A Lifetime in Portraits
Eve Garrison career exhibition runs through January 4 at Hillel
A practicing artist for over 70 years, Eve Garrison created hundreds of paintings exploring a range of themes, aesthetic styles, and media. At the beginning of her career, she studied at the School of the Art Institute of Chicago, developing a fascination with the human figure. Her early portraits were painted in a realist style, but “then all of a sudden there is a break from something very lifelike and real to something pseudo-Cubist and surrealistic,” says Holland Dieringer, the gallery coordinator of the Rubin-Frankel Gallery at Boston University’s Florence and Chafetz Hillel House.
“You can see through the paintings how Garrison’s mind opened throughout the years,” says Dieringer, who attributes Garrison’s shift in artistic style and subject to the culture and climate of World War II.

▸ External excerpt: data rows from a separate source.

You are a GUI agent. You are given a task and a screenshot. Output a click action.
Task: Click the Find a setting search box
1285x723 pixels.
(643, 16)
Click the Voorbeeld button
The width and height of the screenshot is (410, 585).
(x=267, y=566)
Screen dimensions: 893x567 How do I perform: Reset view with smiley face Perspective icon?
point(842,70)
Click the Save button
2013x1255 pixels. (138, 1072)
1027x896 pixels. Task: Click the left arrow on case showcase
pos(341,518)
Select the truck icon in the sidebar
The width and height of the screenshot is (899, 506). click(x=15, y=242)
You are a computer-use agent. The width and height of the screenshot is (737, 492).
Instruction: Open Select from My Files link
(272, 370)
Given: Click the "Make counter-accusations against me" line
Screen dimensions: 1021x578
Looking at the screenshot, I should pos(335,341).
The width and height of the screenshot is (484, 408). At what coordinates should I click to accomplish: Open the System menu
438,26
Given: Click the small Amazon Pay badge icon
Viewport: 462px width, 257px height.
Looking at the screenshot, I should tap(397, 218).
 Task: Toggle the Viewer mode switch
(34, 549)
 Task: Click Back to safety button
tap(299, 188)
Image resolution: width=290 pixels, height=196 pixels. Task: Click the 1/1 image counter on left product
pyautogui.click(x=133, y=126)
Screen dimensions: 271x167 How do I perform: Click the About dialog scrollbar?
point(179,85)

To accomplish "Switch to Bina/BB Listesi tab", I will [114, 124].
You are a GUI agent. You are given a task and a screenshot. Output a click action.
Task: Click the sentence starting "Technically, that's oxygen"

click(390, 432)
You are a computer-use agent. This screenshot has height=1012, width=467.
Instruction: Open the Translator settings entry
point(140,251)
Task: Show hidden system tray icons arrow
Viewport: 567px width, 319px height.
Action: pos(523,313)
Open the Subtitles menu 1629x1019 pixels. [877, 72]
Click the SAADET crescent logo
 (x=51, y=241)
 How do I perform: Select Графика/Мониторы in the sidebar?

Eve Garrison: Life Study — 70 Years of Figurative Painting, currently on display at the Rubin-Frankel Gallery, is the first solo exhibition of Garrison’s work in Boston, the city of her birth. Garrison’s great-grandson Ari Dach (CAS’06, SMG’06) was an active member of the Boston University Hillel, and he was one of the key contributors to making the exhibition possible.
“Garrison was a successful female painter who raised a family in a male-dominated world,” says Dieringer, “so it’s not just the paintings that I’m interested in. It’s her life and the perseverance that she needed to have in order to get where she got.”
Eve Garrison: Life Study — 70 Years of Figurative Painting will be shown at Boston University Hillel House Rubin-Frankel Gallery, 213 Bay State Rd., until January 4, 2008. The exhibition will be closed from December 24 through January 1 during Boston University’s intersession. The exhibition is free and open to the public.